SynthForensics: A Multi-Generator Benchmark for Detecting Synthetic Video Deepfakes
Authors: Roberto Leotta, Salvatore Alfio Sambataro, Claudio Vittorio Ragaglia, Mirko Casu, Yuri Petralia, Francesco Guarnera, Luca Guarnera, Sebastiano Battiato
Published: 2026-02-04 16:47:37+00:00
AI Summary
This paper introduces SynthForensics, the first human-centric benchmark designed for detecting purely synthetic video deepfakes generated by modern text-to-video (T2V) models. Comprising 6,815 unique videos from five state-of-the-art open-source T2V models, the dataset is meticulously constructed with a two-stage human-in-the-loop validation and provided in four compression versions for robustness testing.
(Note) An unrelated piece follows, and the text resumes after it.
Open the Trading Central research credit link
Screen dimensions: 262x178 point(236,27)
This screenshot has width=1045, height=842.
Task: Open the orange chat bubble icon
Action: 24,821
Experiments reveal that existing deepfake detectors are fragile and exhibit limited generalization to this new domain, often performing worse than random chance under heavy compression.
Abstract
The landscape of synthetic media has been irrevocably altered by text-to-video (T2V) models, whose outputs are rapidly approaching indistinguishability from reality. Critically, this technology is no longer confined to large-scale labs; the proliferation of efficient, open-source generators is democratizing the ability to create high-fidelity synthetic content on consumer-grade hardware. This makes existing face-centric and manipulation-based benchmarks obsolete. To address this urgent threat, we introduce SynthForensics, to the best of our knowledge the first human-centric benchmark for detecting purely synthetic video deepfakes. The benchmark comprises 6,815 unique videos from five architecturally distinct, state-of-the-art open-source T2V models. Its construction was underpinned by a meticulous two-stage, human-in-the-loop validation to ensure high semantic and visual quality. Each video is provided in four versions (raw, lossless, light, and heavy compression) to enable real-world robustness testing. Experiments demonstrate that state-of-the-art detectors are both fragile and exhibit limited generalization when evaluated on this new domain: we observe a mean performance drop of $29.19\\%$ AUC, with some methods performing worse than random chance, and top models losing over 30 points under heavy compression. The paper further investigates the efficacy of training on SynthForensics as a means to mitigate these observed performance gaps, achieving robust generalization to unseen generators ($93.81\\%$ AUC), though at the cost of reduced backward compatibility with traditional manipulation-based deepfakes. The complete dataset and all generation metadata, including the specific prompts and inference parameters for every video, will be made publicly available at [link anonymized for review].